(EXERCISE DESCRIPTION): Copy the following lines verbatim.

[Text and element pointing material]
= = = =

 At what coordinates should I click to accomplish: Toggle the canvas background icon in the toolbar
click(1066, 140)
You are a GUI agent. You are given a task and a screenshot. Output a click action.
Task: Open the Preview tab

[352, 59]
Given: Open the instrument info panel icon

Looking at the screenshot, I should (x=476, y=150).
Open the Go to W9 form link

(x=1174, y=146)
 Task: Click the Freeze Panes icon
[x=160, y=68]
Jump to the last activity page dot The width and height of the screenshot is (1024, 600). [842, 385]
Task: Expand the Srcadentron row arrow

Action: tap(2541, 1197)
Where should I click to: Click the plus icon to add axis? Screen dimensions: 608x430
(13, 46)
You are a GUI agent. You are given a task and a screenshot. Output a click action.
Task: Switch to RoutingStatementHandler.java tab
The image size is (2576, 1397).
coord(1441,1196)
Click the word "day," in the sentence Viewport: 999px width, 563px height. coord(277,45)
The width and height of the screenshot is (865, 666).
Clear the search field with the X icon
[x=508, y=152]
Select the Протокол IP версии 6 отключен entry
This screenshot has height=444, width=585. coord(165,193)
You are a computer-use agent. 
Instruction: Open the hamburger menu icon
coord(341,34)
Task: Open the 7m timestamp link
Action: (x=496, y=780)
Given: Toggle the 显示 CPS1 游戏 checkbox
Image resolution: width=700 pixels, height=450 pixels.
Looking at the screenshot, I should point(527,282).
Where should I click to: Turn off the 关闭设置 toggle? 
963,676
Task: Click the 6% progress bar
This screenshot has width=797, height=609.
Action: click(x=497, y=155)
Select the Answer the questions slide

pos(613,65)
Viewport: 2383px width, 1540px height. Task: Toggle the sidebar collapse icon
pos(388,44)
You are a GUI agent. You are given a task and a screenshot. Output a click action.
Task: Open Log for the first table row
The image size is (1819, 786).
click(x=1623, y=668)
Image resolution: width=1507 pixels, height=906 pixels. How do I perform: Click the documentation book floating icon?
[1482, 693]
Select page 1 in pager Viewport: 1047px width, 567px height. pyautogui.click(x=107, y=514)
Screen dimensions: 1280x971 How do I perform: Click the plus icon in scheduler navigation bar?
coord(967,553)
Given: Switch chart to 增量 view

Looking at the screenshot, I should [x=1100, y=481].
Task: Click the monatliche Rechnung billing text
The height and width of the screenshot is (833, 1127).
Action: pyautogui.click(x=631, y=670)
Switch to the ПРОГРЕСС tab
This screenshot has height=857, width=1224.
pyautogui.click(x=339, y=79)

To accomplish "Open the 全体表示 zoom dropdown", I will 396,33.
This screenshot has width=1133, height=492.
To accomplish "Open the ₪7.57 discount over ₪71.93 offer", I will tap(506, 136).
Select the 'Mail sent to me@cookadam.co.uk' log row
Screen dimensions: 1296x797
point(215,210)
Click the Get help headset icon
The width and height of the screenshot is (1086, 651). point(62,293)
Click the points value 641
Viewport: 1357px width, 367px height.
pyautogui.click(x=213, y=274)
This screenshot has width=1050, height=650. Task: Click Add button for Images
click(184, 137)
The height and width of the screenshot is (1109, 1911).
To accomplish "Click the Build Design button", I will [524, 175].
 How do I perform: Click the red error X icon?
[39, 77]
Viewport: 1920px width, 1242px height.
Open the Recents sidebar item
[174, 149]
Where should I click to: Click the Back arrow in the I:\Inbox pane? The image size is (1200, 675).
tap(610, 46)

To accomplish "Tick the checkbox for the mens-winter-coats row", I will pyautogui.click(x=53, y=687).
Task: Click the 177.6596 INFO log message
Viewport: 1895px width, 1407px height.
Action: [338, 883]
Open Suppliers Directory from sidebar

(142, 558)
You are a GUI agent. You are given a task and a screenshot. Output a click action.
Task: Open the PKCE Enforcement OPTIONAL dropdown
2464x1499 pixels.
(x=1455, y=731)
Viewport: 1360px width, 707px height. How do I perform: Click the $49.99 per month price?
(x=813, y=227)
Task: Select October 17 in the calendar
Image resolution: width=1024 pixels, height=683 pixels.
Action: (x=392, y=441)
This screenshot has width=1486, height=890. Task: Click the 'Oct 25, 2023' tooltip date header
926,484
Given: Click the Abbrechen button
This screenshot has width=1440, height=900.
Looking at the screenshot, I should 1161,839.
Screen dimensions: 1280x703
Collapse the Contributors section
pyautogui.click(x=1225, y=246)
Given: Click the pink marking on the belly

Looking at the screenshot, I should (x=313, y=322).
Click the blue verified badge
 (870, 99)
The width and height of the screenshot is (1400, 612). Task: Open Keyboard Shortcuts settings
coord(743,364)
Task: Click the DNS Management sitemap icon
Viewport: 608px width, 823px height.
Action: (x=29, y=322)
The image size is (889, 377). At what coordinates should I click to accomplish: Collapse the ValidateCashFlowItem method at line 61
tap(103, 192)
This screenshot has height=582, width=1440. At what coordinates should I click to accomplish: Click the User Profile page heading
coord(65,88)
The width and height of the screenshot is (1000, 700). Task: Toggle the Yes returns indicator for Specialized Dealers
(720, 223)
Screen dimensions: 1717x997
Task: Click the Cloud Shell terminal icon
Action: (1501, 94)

= = = =

(FINAL RESULT):
 At what coordinates should I click to accomplish: Toggle the canvas background icon in the toolbar
click(1066, 140)
You are a GUI agent. You are given a task and a screenshot. Output a click action.
Task: Open the Preview tab

[352, 59]
Given: Open the instrument info panel icon

Looking at the screenshot, I should (x=476, y=150).
Open the Go to W9 form link

(x=1174, y=146)
 Task: Click the Freeze Panes icon
[x=160, y=68]
Jump to the last activity page dot The width and height of the screenshot is (1024, 600). [842, 385]
Task: Expand the Srcadentron row arrow

Action: tap(2541, 1197)
Where should I click to: Click the plus icon to add axis? Screen dimensions: 608x430
(13, 46)
You are a GUI agent. You are given a task and a screenshot. Output a click action.
Task: Switch to RoutingStatementHandler.java tab
The image size is (2576, 1397).
coord(1441,1196)
Click the word "day," in the sentence Viewport: 999px width, 563px height. coord(277,45)
The width and height of the screenshot is (865, 666).
Clear the search field with the X icon
[x=508, y=152]
Select the Протокол IP версии 6 отключен entry
This screenshot has height=444, width=585. coord(165,193)
You are a computer-use agent. 
Instruction: Open the hamburger menu icon
coord(341,34)
Task: Open the 7m timestamp link
Action: (x=496, y=780)
Given: Toggle the 显示 CPS1 游戏 checkbox
Image resolution: width=700 pixels, height=450 pixels.
Looking at the screenshot, I should point(527,282).
Where should I click to: Turn off the 关闭设置 toggle? 
963,676
Task: Click the 6% progress bar
This screenshot has width=797, height=609.
Action: click(x=497, y=155)
Select the Answer the questions slide

pos(613,65)
Viewport: 2383px width, 1540px height. Task: Toggle the sidebar collapse icon
pos(388,44)
You are a GUI agent. You are given a task and a screenshot. Output a click action.
Task: Open Log for the first table row
The image size is (1819, 786).
click(x=1623, y=668)
Image resolution: width=1507 pixels, height=906 pixels. How do I perform: Click the documentation book floating icon?
[1482, 693]
Select page 1 in pager Viewport: 1047px width, 567px height. pyautogui.click(x=107, y=514)
Screen dimensions: 1280x971 How do I perform: Click the plus icon in scheduler navigation bar?
coord(967,553)
Given: Switch chart to 增量 view

Looking at the screenshot, I should [x=1100, y=481].
Task: Click the monatliche Rechnung billing text
The height and width of the screenshot is (833, 1127).
Action: pyautogui.click(x=631, y=670)
Switch to the ПРОГРЕСС tab
This screenshot has height=857, width=1224.
pyautogui.click(x=339, y=79)

To accomplish "Open the 全体表示 zoom dropdown", I will 396,33.
This screenshot has width=1133, height=492.
To accomplish "Open the ₪7.57 discount over ₪71.93 offer", I will tap(506, 136).
Select the 'Mail sent to me@cookadam.co.uk' log row
Screen dimensions: 1296x797
point(215,210)
Click the Get help headset icon
The width and height of the screenshot is (1086, 651). point(62,293)
Click the points value 641
Viewport: 1357px width, 367px height.
pyautogui.click(x=213, y=274)
This screenshot has width=1050, height=650. Task: Click Add button for Images
click(184, 137)
The height and width of the screenshot is (1109, 1911).
To accomplish "Click the Build Design button", I will [524, 175].
 How do I perform: Click the red error X icon?
[39, 77]
Viewport: 1920px width, 1242px height.
Open the Recents sidebar item
[174, 149]
Where should I click to: Click the Back arrow in the I:\Inbox pane? The image size is (1200, 675).
tap(610, 46)

To accomplish "Tick the checkbox for the mens-winter-coats row", I will pyautogui.click(x=53, y=687).
Task: Click the 177.6596 INFO log message
Viewport: 1895px width, 1407px height.
Action: [338, 883]
Open Suppliers Directory from sidebar

(142, 558)
You are a GUI agent. You are given a task and a screenshot. Output a click action.
Task: Open the PKCE Enforcement OPTIONAL dropdown
2464x1499 pixels.
(x=1455, y=731)
Viewport: 1360px width, 707px height. How do I perform: Click the $49.99 per month price?
(x=813, y=227)
Task: Select October 17 in the calendar
Image resolution: width=1024 pixels, height=683 pixels.
Action: (x=392, y=441)
This screenshot has width=1486, height=890. Task: Click the 'Oct 25, 2023' tooltip date header
926,484
Given: Click the Abbrechen button
This screenshot has width=1440, height=900.
Looking at the screenshot, I should 1161,839.
Screen dimensions: 1280x703
Collapse the Contributors section
pyautogui.click(x=1225, y=246)
Given: Click the pink marking on the belly

Looking at the screenshot, I should (x=313, y=322).
Click the blue verified badge
 (870, 99)
The width and height of the screenshot is (1400, 612). Task: Open Keyboard Shortcuts settings
coord(743,364)
Task: Click the DNS Management sitemap icon
Viewport: 608px width, 823px height.
Action: (x=29, y=322)
The image size is (889, 377). At what coordinates should I click to accomplish: Collapse the ValidateCashFlowItem method at line 61
tap(103, 192)
This screenshot has height=582, width=1440. At what coordinates should I click to accomplish: Click the User Profile page heading
coord(65,88)
The width and height of the screenshot is (1000, 700). Task: Toggle the Yes returns indicator for Specialized Dealers
(720, 223)
Screen dimensions: 1717x997
Task: Click the Cloud Shell terminal icon
Action: (1501, 94)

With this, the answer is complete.